A health care compliance officer exhausted her administrative remedies by filing a charge of race discrimination with the OFCCP, rather than going to the EEOC. And, judging from the allegations set forth in her court complaint, the substance of her OFCCP charges were reasonably related to her Title VII claims, a federal district court in Illinois held, denying in part her employer’s motion to dismiss. In a footnote, the court rejected the employer’s challenge to the 2011 Memorandum of Understanding between the OFCCP and EEOC permitting the OFCCP to receive Title VII charges as an agent of the EEOC (Daniel v. Advocate Health Care Network, September 30, 2017, Wood, A.).
A compliance officer for a healthcare network (a federal government contractor) who contended she was subjected to race and sex discrimination filed a complaint with the OFFCP in 2013, and was issued a right-to-sue letter by the agency in 2015. Also in 2015, after more allegedly discriminatory conduct, she reported federal compliance violations by her employer, including race discrimination, to the OFCCP. Months later, in 2016, her employer issued her a “Memorandum of Concern,” setting her on the path toward termination, which prompted her to file a second race discrimination complaint with the OFCCP, and the OFCCP issued another right-to-sue letter. (She also filed an OSHA complaint during this time.) When she was ultimately discharged months later, she filed this lawsuit, alleging claims of discrimination under Title VII and Section 1981, as well as retaliation under Title VII and the Illinois Whistleblower Act, among other claims.
OFCCP charge will do. In its motion to dismiss, the employer argued that the employee failed to exhaust her administrative remedies by filing her 2013 and 2016 OFCCP charges. The 2013 charged was not made under Title VII, the employer reasoned, but rather, invoked law pertaining to federal government contracts. As such, the charge could not support her Title VII claims. However, a Memorandum of Understanding between the EEOC and OFCCP, last revised in 2011, provides that the OFCCP can act as the EEOC’s agent to receive Title VII complaints and charges, and to issue right-to-sue letters; any Title VII complaints received by OFCCP will be deemed dual-filed with EEOC. Consequently, when the employee filed her OFCCP race discrimination charge, she properly filed charges with an agent of the EEOC, the court said.

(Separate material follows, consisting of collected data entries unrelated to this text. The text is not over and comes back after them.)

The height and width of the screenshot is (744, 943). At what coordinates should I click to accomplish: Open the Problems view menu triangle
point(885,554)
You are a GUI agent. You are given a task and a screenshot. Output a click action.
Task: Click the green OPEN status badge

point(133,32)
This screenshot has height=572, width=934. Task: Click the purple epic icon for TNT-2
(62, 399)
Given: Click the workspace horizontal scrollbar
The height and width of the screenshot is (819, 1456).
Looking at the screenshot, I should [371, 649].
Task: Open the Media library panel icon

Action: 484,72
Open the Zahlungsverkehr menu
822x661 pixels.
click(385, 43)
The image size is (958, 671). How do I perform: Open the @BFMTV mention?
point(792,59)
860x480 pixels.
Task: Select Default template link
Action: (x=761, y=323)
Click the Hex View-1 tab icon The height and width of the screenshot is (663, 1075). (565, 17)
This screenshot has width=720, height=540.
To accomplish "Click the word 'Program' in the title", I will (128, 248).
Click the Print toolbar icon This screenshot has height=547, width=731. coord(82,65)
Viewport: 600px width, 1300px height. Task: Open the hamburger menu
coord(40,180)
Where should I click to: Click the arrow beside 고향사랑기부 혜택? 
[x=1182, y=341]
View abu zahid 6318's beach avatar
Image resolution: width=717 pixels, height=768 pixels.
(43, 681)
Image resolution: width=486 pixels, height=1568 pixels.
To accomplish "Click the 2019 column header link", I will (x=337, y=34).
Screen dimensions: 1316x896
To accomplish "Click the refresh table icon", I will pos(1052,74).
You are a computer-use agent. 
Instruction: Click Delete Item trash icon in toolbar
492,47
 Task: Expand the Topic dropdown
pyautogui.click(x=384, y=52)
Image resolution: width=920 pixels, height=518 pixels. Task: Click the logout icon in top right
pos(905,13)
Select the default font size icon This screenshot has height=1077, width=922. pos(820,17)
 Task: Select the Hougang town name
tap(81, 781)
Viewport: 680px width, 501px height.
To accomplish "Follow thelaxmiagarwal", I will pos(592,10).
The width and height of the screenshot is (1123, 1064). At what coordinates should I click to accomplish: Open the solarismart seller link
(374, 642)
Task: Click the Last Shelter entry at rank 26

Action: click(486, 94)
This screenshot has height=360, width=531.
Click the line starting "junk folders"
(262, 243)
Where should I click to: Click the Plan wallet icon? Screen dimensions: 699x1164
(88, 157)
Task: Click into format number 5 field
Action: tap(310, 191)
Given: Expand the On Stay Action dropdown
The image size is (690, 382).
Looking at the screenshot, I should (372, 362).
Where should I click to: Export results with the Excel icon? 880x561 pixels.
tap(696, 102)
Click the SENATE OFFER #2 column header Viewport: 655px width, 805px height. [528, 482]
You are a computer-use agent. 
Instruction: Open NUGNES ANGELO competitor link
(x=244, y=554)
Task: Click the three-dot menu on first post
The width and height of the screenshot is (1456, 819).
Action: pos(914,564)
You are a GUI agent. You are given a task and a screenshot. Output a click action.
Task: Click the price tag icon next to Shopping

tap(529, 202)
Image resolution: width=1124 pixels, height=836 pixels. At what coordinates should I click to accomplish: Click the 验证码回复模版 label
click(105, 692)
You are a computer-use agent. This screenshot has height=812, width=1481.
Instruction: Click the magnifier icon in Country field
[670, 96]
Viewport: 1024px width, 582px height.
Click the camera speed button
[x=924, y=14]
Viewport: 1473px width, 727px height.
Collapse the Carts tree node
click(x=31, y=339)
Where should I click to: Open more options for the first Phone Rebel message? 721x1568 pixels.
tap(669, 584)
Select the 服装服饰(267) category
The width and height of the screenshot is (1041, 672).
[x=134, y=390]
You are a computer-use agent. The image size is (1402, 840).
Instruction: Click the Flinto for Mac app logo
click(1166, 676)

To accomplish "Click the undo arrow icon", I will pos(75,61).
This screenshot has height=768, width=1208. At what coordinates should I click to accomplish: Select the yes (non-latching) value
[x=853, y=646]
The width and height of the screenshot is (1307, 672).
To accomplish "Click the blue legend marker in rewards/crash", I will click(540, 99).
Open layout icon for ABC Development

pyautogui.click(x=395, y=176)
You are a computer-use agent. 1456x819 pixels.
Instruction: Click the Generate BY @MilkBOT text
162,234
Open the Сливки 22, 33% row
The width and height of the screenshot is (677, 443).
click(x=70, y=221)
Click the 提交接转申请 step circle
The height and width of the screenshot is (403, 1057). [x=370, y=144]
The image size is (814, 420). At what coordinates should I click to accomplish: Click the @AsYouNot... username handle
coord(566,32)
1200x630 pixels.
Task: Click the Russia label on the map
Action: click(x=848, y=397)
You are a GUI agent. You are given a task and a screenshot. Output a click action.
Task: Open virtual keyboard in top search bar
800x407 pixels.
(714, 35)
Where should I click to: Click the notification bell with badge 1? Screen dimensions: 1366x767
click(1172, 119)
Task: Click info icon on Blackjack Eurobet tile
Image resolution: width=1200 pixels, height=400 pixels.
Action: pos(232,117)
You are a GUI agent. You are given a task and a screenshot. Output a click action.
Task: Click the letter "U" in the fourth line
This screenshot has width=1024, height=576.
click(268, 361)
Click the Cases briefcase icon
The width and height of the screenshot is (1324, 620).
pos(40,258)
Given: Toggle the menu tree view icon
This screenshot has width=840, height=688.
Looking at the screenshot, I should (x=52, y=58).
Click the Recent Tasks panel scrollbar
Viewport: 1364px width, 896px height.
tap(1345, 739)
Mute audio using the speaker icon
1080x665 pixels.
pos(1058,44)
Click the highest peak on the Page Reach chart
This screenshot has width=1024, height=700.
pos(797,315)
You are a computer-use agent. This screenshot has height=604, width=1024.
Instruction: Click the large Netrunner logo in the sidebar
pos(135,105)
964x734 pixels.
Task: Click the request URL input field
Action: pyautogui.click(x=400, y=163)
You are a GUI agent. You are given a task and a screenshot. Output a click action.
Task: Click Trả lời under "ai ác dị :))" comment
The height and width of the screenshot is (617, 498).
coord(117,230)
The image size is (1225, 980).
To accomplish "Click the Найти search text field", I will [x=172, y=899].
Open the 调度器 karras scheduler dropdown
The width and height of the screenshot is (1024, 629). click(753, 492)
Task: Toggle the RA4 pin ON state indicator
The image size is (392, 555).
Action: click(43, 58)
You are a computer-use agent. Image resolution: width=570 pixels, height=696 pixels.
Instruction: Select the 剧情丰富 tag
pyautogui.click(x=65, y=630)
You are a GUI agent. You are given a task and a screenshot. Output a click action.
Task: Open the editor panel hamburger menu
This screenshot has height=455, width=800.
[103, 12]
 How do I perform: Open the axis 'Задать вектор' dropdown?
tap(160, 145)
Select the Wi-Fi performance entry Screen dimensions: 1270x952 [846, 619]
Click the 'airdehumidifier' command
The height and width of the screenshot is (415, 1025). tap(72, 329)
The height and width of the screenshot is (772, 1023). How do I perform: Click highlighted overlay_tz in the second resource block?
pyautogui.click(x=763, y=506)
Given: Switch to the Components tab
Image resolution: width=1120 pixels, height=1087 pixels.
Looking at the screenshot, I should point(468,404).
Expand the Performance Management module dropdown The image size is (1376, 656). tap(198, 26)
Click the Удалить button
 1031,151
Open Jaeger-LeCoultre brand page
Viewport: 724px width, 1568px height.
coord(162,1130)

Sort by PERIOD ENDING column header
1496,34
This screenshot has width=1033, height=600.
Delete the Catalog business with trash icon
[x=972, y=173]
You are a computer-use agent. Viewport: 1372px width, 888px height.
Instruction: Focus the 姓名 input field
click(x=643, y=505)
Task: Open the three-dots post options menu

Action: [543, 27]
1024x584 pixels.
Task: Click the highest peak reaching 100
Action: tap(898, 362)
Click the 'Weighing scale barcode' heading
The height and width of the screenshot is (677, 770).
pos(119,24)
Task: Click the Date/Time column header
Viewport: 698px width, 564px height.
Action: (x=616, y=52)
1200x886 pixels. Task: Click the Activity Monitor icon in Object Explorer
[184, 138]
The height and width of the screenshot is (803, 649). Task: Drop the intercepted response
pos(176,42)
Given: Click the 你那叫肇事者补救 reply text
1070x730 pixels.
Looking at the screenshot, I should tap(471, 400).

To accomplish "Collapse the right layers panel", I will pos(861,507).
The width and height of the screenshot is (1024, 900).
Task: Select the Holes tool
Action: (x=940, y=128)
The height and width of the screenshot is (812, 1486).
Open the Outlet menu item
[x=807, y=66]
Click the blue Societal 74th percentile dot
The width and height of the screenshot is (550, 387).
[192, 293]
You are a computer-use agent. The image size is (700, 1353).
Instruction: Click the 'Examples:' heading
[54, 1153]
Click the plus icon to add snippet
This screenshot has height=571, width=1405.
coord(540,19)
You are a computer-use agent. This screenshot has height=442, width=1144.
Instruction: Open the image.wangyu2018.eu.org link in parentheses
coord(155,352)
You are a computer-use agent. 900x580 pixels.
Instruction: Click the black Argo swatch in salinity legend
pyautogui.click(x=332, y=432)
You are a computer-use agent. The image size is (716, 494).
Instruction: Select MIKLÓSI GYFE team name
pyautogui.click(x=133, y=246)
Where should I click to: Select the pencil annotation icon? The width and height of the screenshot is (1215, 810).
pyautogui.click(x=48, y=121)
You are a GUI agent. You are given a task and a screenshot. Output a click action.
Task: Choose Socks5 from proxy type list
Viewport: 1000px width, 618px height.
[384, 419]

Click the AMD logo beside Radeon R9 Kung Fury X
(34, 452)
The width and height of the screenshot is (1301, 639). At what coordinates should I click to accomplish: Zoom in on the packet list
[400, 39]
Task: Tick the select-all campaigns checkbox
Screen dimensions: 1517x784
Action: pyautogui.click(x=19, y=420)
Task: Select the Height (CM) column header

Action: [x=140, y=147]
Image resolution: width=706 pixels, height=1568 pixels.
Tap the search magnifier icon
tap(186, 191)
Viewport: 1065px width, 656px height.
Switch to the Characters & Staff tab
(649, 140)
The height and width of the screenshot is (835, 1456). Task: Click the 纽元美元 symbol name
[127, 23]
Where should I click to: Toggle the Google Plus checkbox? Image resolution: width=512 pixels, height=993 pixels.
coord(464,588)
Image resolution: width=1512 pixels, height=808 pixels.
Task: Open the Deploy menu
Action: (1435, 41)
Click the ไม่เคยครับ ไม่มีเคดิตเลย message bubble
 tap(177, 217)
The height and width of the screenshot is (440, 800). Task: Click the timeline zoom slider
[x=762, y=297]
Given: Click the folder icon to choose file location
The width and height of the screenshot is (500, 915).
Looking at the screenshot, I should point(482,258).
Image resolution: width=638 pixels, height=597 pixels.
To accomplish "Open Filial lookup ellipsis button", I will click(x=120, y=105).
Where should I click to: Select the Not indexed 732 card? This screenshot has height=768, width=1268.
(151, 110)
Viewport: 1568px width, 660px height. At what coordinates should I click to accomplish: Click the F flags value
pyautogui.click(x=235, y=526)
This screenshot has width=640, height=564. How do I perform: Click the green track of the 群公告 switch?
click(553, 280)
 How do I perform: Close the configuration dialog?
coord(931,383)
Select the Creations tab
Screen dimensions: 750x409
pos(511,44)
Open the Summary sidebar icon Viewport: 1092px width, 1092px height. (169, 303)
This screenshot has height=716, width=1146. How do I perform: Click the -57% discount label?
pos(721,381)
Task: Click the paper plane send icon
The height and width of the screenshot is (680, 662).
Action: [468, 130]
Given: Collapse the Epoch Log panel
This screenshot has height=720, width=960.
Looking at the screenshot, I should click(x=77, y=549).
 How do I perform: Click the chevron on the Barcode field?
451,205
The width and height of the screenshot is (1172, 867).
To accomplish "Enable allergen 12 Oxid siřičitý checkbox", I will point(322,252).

MOU’s delegation valid. The employer contended the Memorandum of Understanding between the federal agencies was legally invalid, arguing that it “violates Title VII’s confined statutory grant of powers to the EEOC by allowing the EEOC to designate who investigates Title VII claims.” The court rejected this line of defense in a footnote. The only provision implicated here was whether the EEOC could designate OFCCP as an agent to receive charges (there was nothing in the record at this point about which agency investigated the employee’s charges), and the employer did not cite any Title VII provision prohibiting the EEOC from doing so, the court noted.
OFCCP charge reasonably related. Next, the employer argued that many of the Title VII discrimination allegations in the employee’s complaint were not in her 2013 charge to the OFCCP. Here, the court was flying blind—the employee’s 2013 OFCCP charge was not in the record. At this juncture, though, it was enough that her complaint stated that she had complained of race discrimination in her OFCCP charge; the employer cited no authority in support of the notion that the employee must explicitly reference Title VII in her agency charge. Because it could not assess whether the discrimination allegations were properly encompassed in her OFCCP charge, the court refused to dismiss the claim. The employer was invited to try again on summary judgment, after further development of the evidentiary record.
Retaliation claims. The employee alleged that the employer issued the Memorandum of Concern and ultimately terminated her in reprisal for her OFCCP and OSHA complaints. That was enough to rebut the employer’s assertion that the employee had not identified any Title VII-protected activity. The employer also argued that some of the retaliatory incidents she complained of did not directly relate to the memorandum or her termination, and thus were beyond the scope of her 2016 charge. It was premature to resolve those factual questions at this stage, though; and, even if the other incidents were not directly related, she could still cite them as evidence in support of her claim Title VII retaliation claim.
State-law whistleblower claim. The employee’s state whistleblower claim survived the employer’s motion to dismiss, too. The court rejected as unpersuasive the employer’s argument that the employee failed to indicate what statute or regulation it allegedly violated, or what public policy interest was implicated by the alleged violations. The employee had explicitly asserted that she reported race discrimination, among other unlawful conduct—which “very clearly implicates important public policy,” the court found. The evidentiary record currently before the court did not reveal precisely what she had reported to the federal agencies; however, given that her allegations of race discrimination survived a motion to dismiss based on the existing record, it was plausible on this record that the employee reasonably believed the conduct she reported to the federal agencies amounted to unlawful race discrimination.